Cosmological Inflation and the Quantum Measurement Problem

According to cosmological inflation, the inhomogeneities in our universe are of quantum mechanical origin. This scenario is phenomenologically very appealing as it solves the puzzles of the standard hot big bang model and naturally explains why the spectrum of cosmological perturbations is almost scale invariant. It is also an ideal playground to discuss deep questions among which is the quantum measurement problem in a cosmological context.
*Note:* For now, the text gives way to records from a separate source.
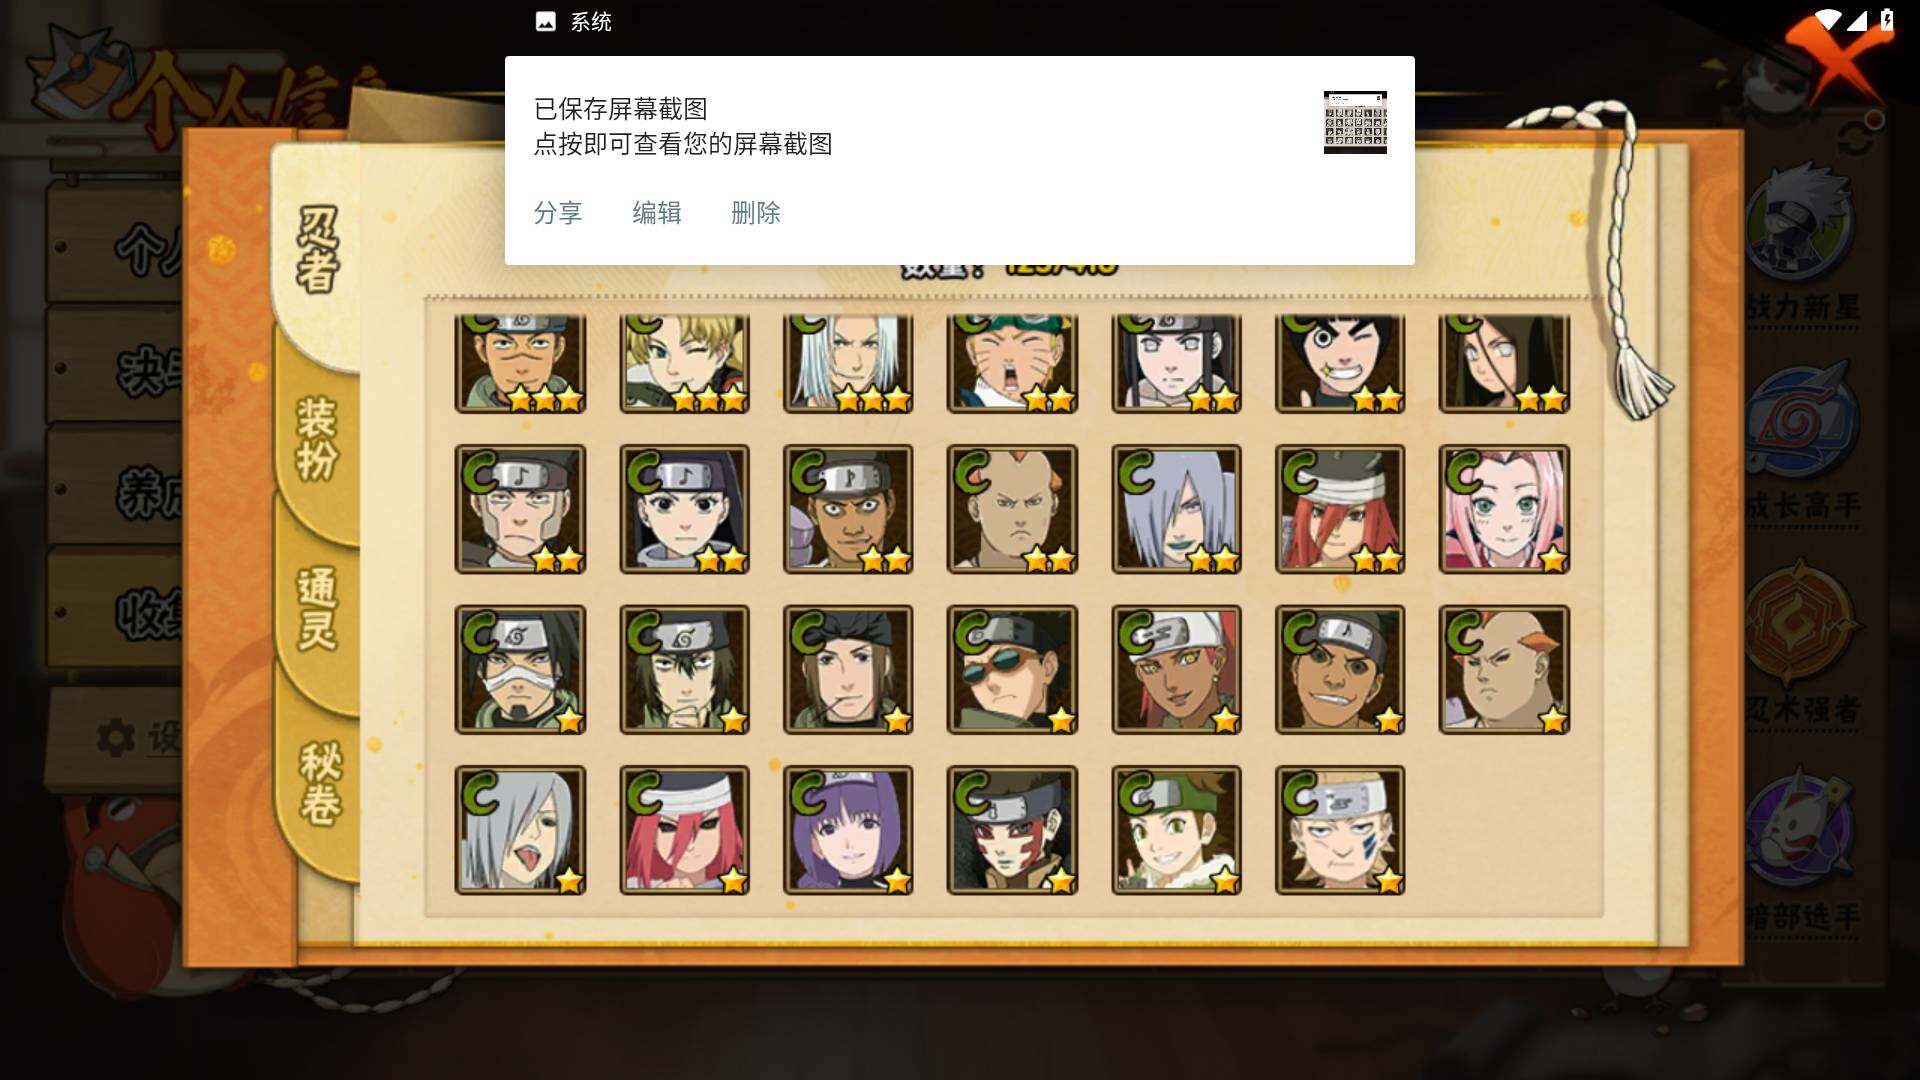Tap the pink-haired Sakura ninja portrait
The width and height of the screenshot is (1920, 1080).
pos(1504,509)
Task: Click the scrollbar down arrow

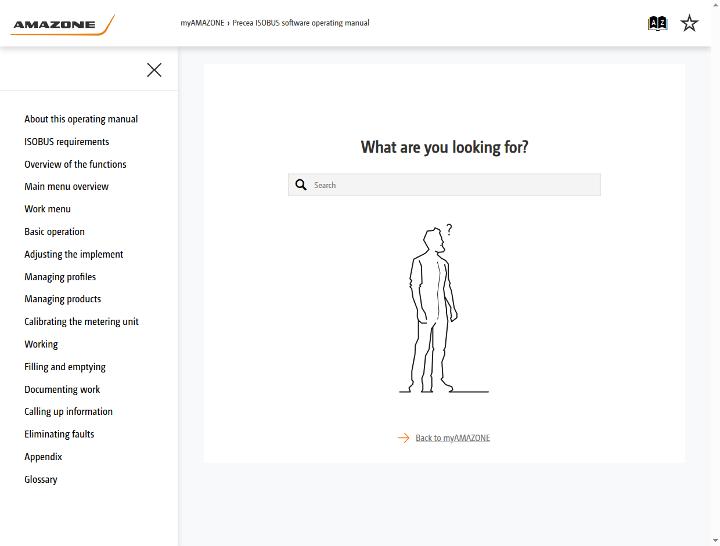Action: tap(715, 541)
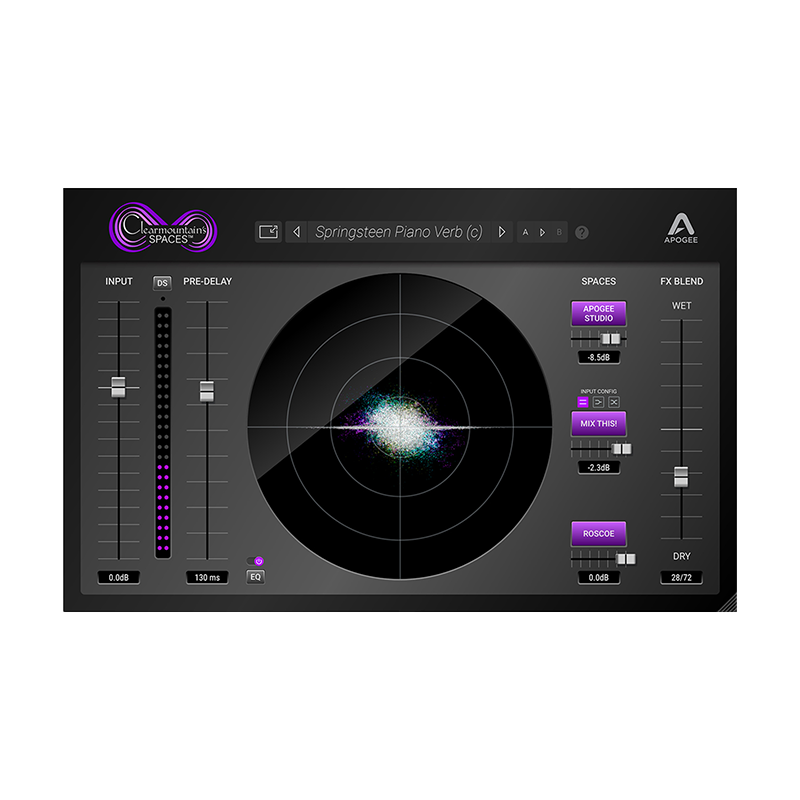This screenshot has height=800, width=800.
Task: Click the save preset icon
Action: tap(267, 231)

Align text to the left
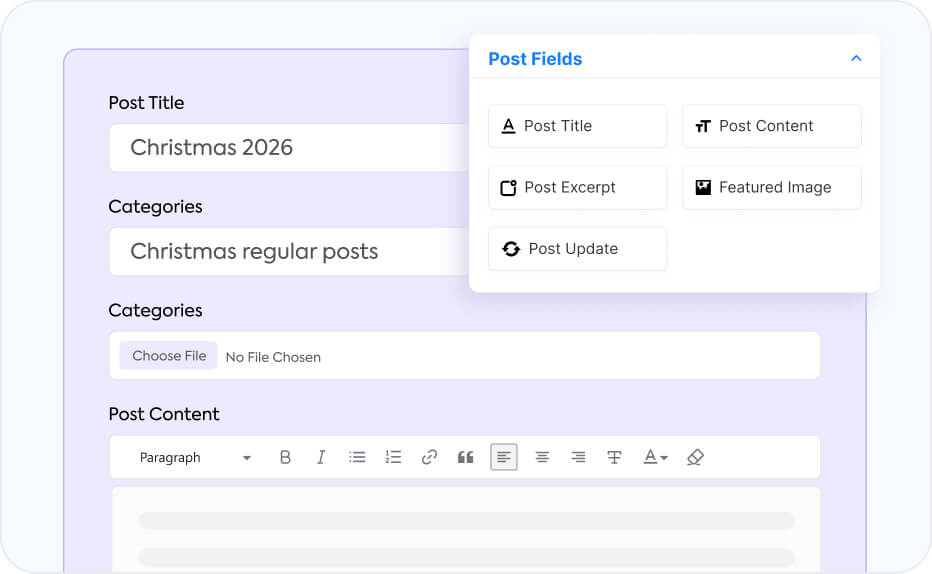[x=503, y=457]
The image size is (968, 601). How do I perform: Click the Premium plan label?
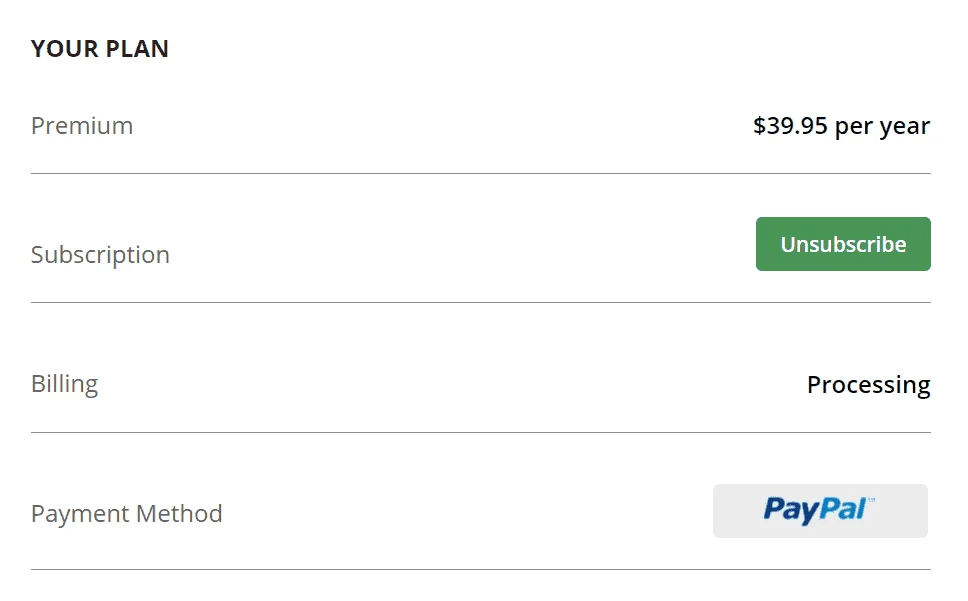click(x=82, y=126)
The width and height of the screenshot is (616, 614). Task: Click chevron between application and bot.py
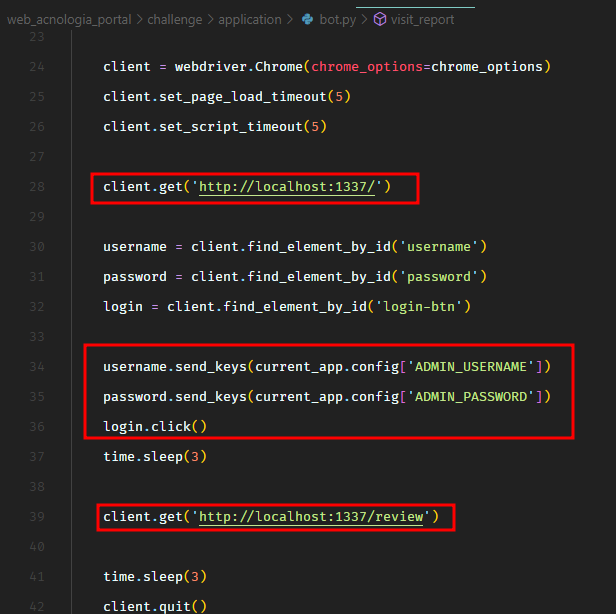tap(290, 19)
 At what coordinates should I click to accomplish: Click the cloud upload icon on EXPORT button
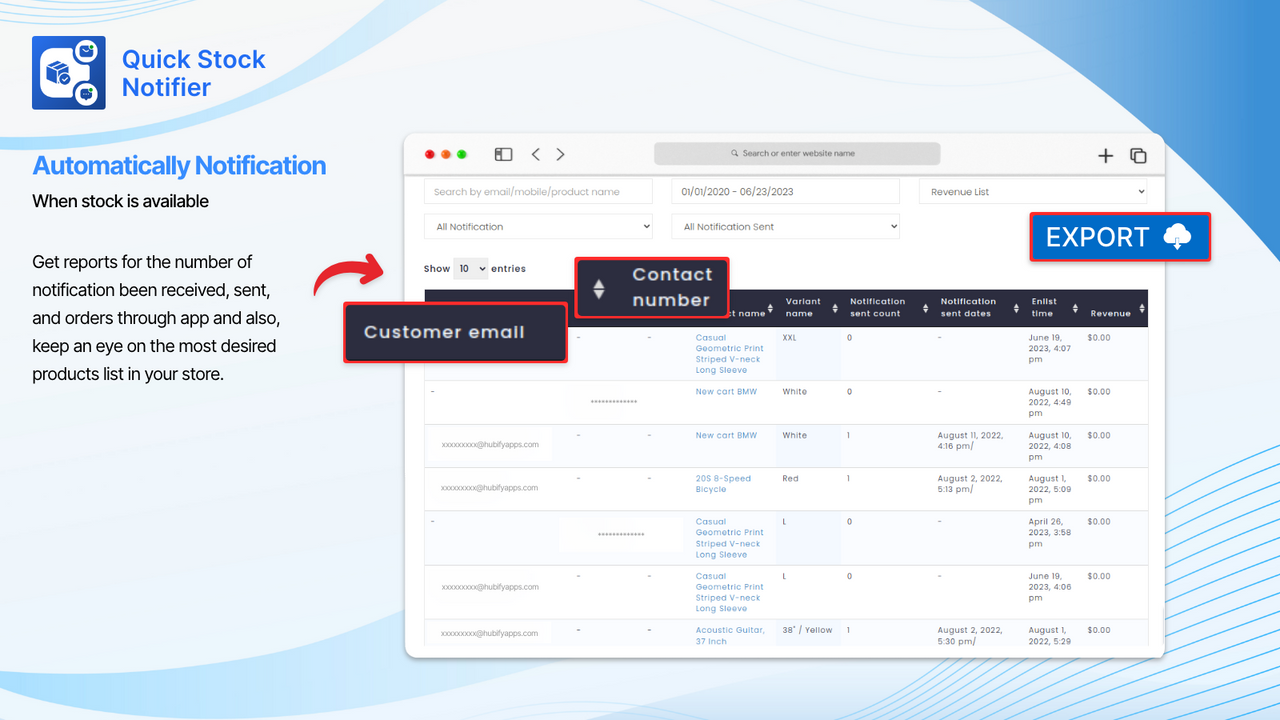coord(1176,237)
Although the large squeezing of the quantum state of the perturbations and the phenomenon of decoherence explain many aspects of the quantum to classical transition, it remains to understand how a specific outcome can be produced in the early universe, in the absence of any observer. The Continuous Spontaneous Localization (CSL) approach to quantum mechanics attempts to solve the quantum measurement question in a general context. In this framework, the wavefunction collapse is caused by adding new non linear and stochastic terms to the Schroedinger equation. In this paper, we apply this theory to inflation, which amounts to solving the CSL parametric oscillator case. We choose the wavefunction collapse to occur on an eigenstate of the Mukhanov-Sasaki variable and discuss the corresponding modified Schroedinger equation. Then, we compute the power spectrum of the perturbations and show that it acquires a universal shape with two branches, one which remains scale invariant and one with nS=4, a spectral index in obvious contradiction with the Cosmic Microwave Background (CMB) anisotropy observations. The requirement that the non-scale invariant part be outside the observational window puts stringent constraints on the parameter controlling the deviations from ordinary quantum mechanics... (Abridged).